With no money to feed them, farmers abandon animals
It could take Vijay Rawat a week’s labour to build a temporary fence of Babool tree branches and twigs around his 2.5 bigha field. The thorny plants make the process arduous; he has already suffered cuts and scratches. But if he wants to protect his valuable crops, there is little choice. He cannot afford a wire fence.

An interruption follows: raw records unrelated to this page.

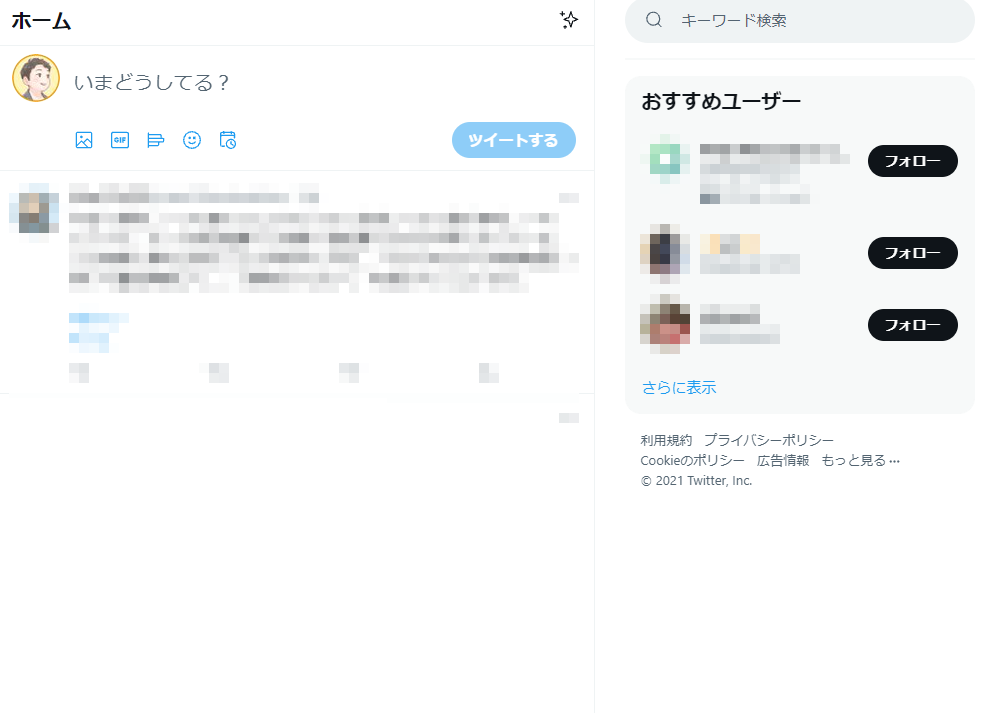Open the Cookieのポリシー link
Image resolution: width=989 pixels, height=713 pixels.
click(693, 461)
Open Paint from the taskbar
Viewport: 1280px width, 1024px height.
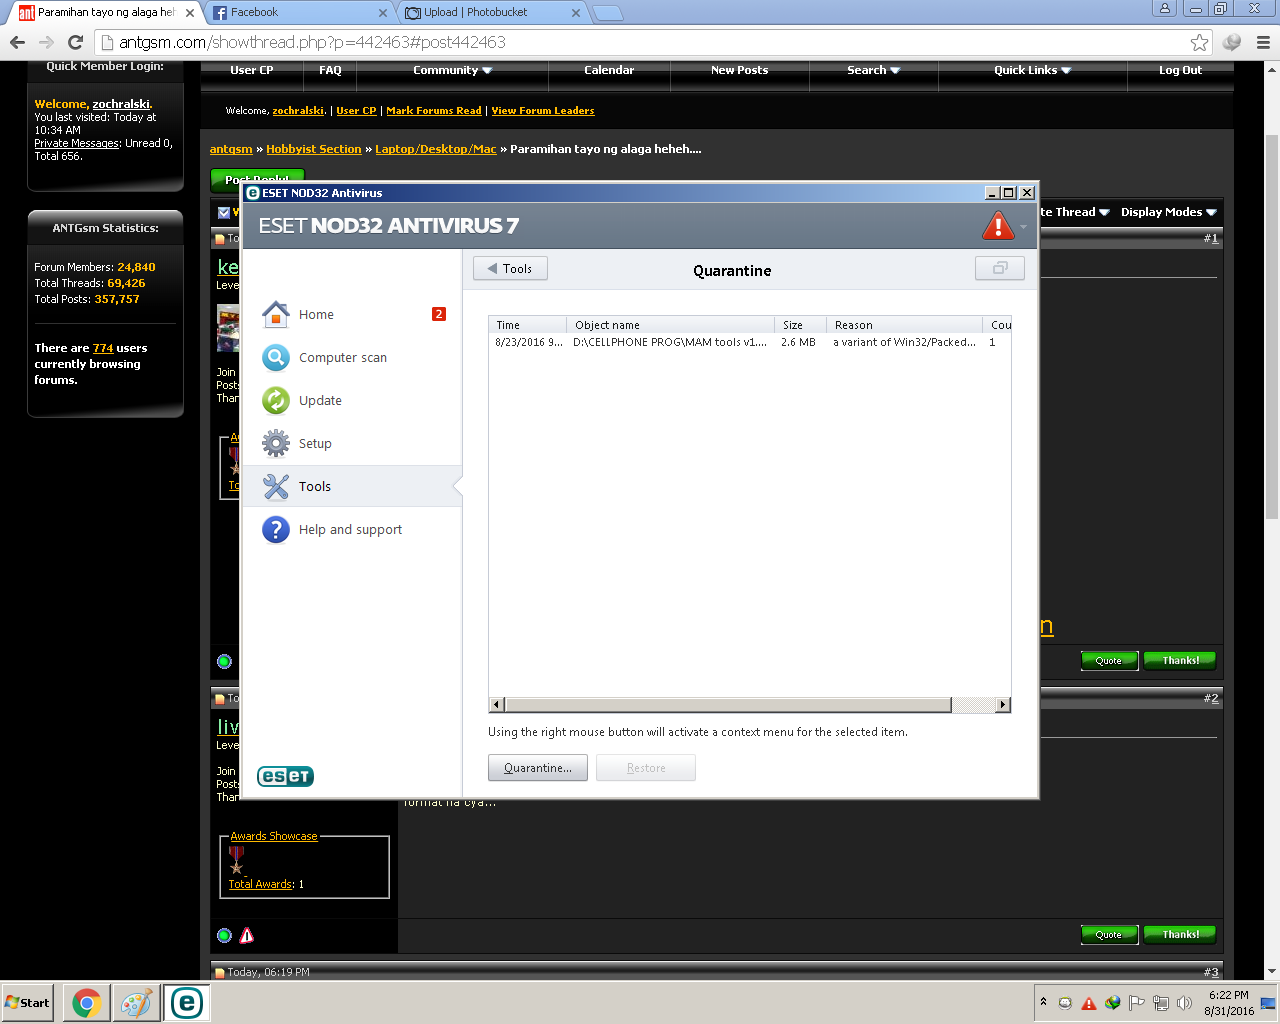pos(136,1003)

For farmers like Vijay Rawat in Uttar Pradesh, stray cattle are turning into a source of huge loss: the animals raid fields in large numbers, trample on the crops and devour whatever they find. Hoof marks in his field indicate that some damage has already been done. “They ate up all the mustard I had sown. I had to sow them again. Now, if I don’t put up the fence, there will be no wheat to even consume [for his seven-member family],” he said, as he worked on the fence.
Issues ultimatum
A Dalit, Vijay Rawat lives in Jabaroli village in the Mohanlalganj Lok Sabha (reserved) constituency, rural Lucknow. He blames the Yogi Adityanath government for the menace and even issues an ultimatum. “Make some arrangement soon or I will not vote for the BJP in 2019,” said Mr. Vijay, who voted for the party in 2014 and 2017.

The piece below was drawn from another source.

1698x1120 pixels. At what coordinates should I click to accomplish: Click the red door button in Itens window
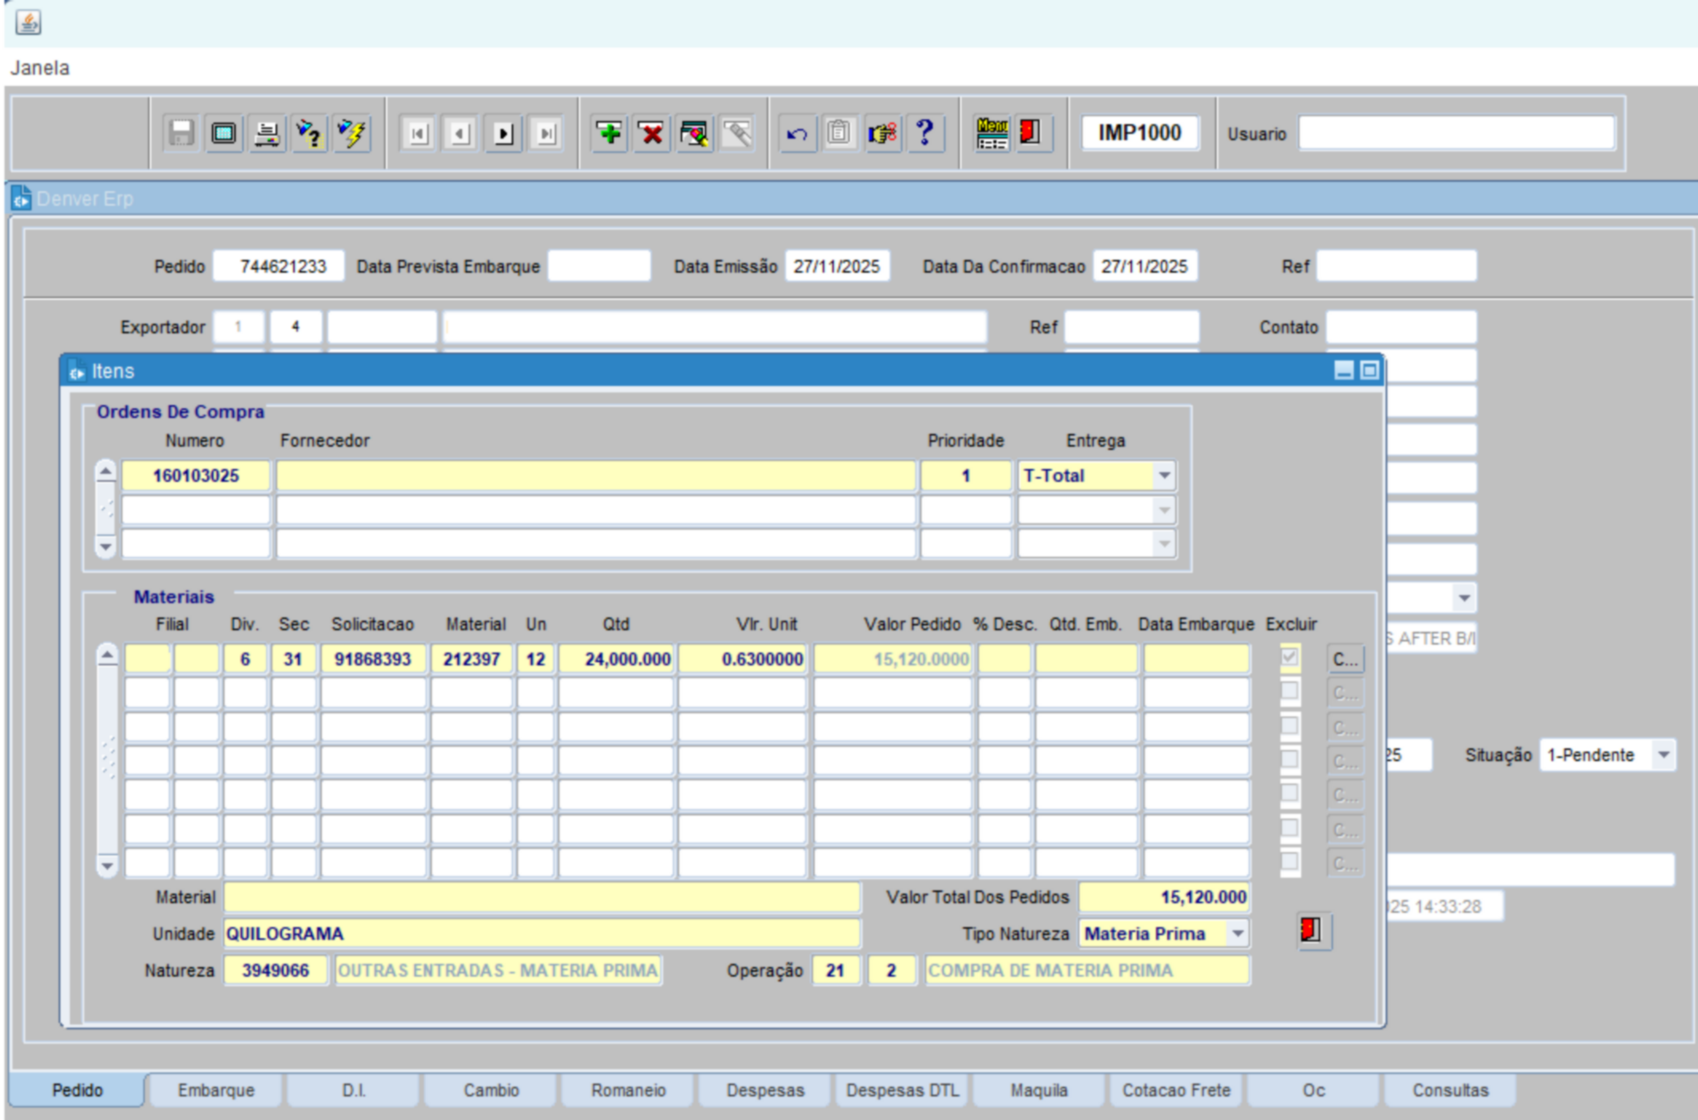pos(1312,931)
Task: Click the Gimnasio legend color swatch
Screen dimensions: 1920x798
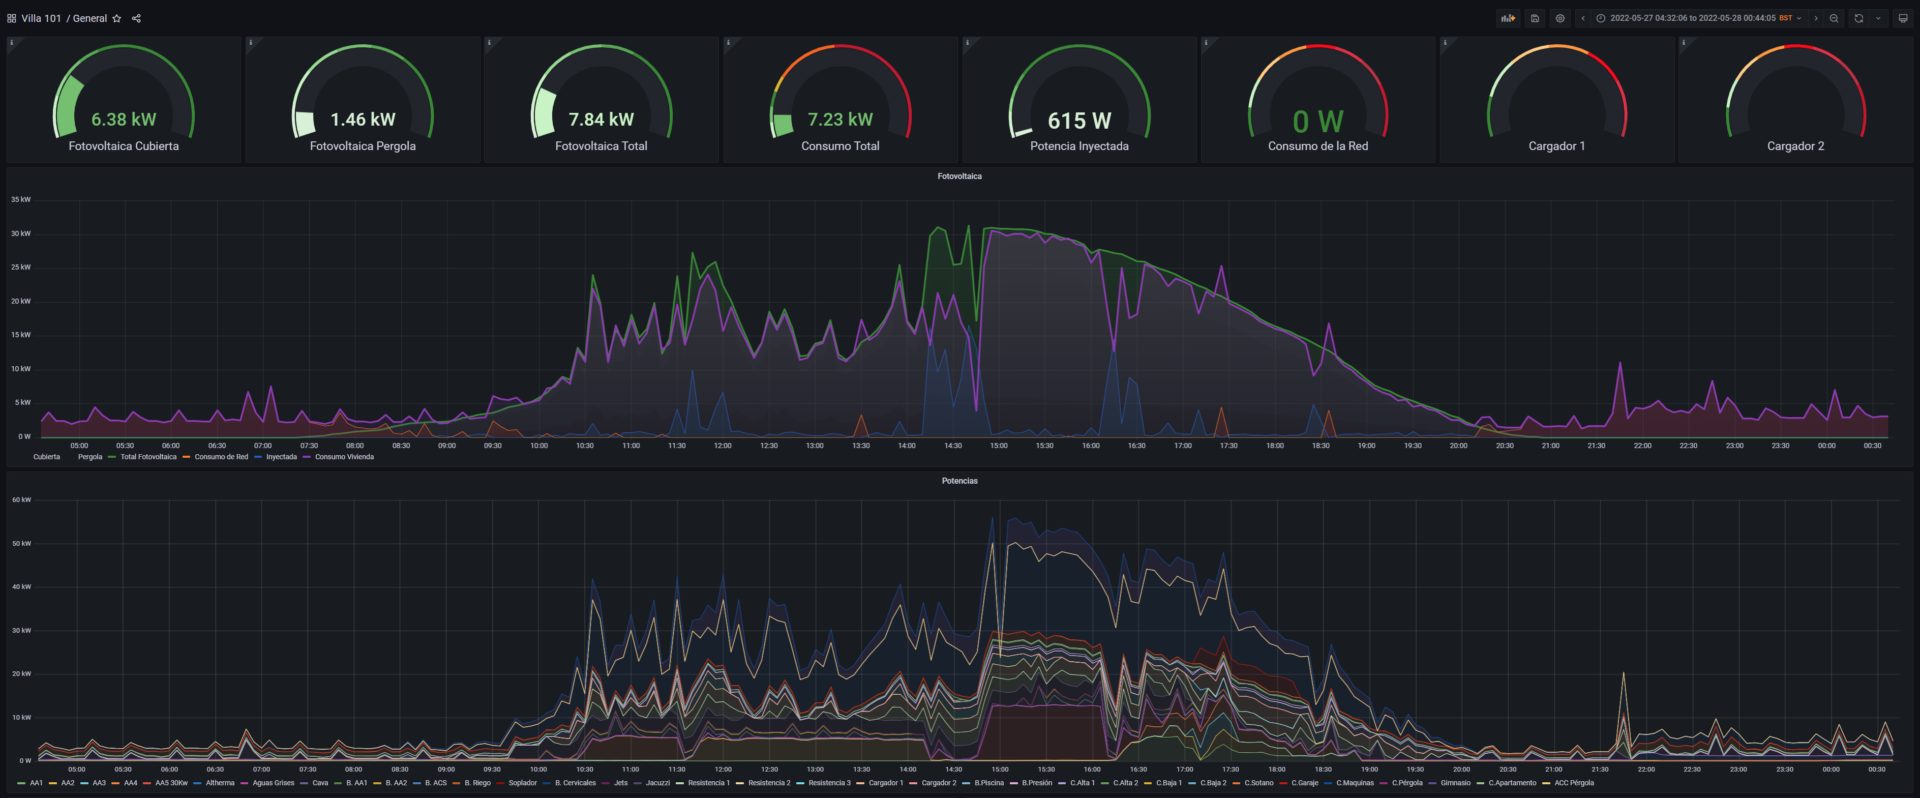Action: click(x=1433, y=783)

Farmers, cutting across political lines and castes, claim the menace of stray cattle got worse after March 2017 when Yogi Adityanath came to power, owing to the fear of vigilante groups (who disrupt cattle transport), collapse of local cattle markets and fairs, fall in the value of non-milking cows and bullocks and campaign against illegal slaughterhouses. Last week, angry villagers in Firozabad and Aligarh even locked up stray cattle in government schools to draw the State’s attention.